Модерн как культура свободы

 

В XV-XVI веках творческие люди искали в античности свободы, чтобы победить современное им рабство. Сама по себе античность, однако, не могла быть источником свободы, она была и остаётся белым экраном, на который проецируют каждый своё. С XVII века античность — в виде так называемого «классического» воспитания, противопоставляемого техническому, была перехвачена именно теми, кто боялся свободы, кто хотел оставить за собой возможность управлять людьми. Аристократ средневековый основывал свою гордыню на кулаке и церковном благословении, аристократ Нового Времени — на знании античных авторов.

Впрочем, у аристократов так же украли античность, как аристократы украли античность у гуманистов — украли именно те, кого хотели держать в узде, кого хотели бы свести на роль раба-педагога. Реакционеры от культуры куда искуснее манипулировали прошлым.

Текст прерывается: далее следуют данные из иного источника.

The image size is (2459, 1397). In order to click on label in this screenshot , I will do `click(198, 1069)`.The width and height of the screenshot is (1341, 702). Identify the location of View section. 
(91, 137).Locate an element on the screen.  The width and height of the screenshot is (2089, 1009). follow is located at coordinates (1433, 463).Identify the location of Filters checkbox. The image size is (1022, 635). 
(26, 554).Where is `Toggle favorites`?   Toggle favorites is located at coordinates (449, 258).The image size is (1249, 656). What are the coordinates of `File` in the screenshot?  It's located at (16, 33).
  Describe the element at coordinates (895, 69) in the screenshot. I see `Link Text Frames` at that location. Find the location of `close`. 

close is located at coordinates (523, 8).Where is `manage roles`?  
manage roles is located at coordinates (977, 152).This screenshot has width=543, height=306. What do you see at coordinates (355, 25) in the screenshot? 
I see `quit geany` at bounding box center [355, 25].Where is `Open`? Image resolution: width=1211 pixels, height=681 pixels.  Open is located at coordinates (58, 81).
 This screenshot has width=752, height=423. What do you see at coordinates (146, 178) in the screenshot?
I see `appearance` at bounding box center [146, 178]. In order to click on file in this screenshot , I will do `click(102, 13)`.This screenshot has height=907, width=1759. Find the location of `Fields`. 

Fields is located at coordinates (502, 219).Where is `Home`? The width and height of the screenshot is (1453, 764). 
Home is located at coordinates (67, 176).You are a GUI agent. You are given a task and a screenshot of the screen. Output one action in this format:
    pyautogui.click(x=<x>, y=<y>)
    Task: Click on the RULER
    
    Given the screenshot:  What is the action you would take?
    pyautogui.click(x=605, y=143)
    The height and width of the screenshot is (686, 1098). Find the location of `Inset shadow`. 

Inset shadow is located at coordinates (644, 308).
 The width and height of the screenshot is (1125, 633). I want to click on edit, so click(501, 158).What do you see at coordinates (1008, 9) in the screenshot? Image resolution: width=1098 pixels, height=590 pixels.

Константин Леонтьев бранил современную культуру за уравниловку и серость, противопоставляя ей античное многоцветие — хотя современный мир безусловно пестрее античного. Армия — да, армия лишилась своего красочного оперения, но исключительно из-за трусости (или разумности) самих военных. Перед пулемётом Ахилл тоже предпочёл бы не отсвечивать шлемом. Красным мундиром можно напугать человека, но не бомбу.

Фридрих Ницше бранил ту самую культуру, которая вскормила его, за «разрозненность», «слабость», «инертность», и воспевал античную культуру за цельность и силу. Символом античности для него были не Платон и Аристотель, а тиран Гордий со своим знаменитым узлом — а символом варварства оказался Александр Македонский, который разрубил гордиев узел. Он увидел не музыкального, а именно политического гения в Вагнере, которого назвал «анти-Александром», обладающим «высшей силой — соединять и связывать, притягивать к себе отдалённые нити и предохранять ткань от разрушения».

В 1957-м году, когда выяснилось, что под «соединять» и «связывать» может расцвести простейший каннибализм Гитлера и Сталина, что за победоносным призывом «подморозить», чтобы ничто не сгнило, следуют печи Освенцима, Альбер Камю вновь заговорил о воспитании «анти-Александров, которым предстоит вновь завязать гордиев узел цивилизации, разрубленный варварским мечом». «Варварством» Камю называл нечто прямо противоположное тому, что казалось варварством в конце XIX века — варварством оказалась государственность, насаждение безопасности через связывание рук и ног, через затыкание ртов:

«Мы должны безоговорочно принять на себя весь риск и все трудности свободы. ... Не обладая свободой, мы не создадим ничего, зато разом лишимся и будущей справедливости, и прежней красоты. Одна лишь свобода избавляет людей от разобщённости и рабства; она, и только она, воодушевляет миллионы одиноких сердец».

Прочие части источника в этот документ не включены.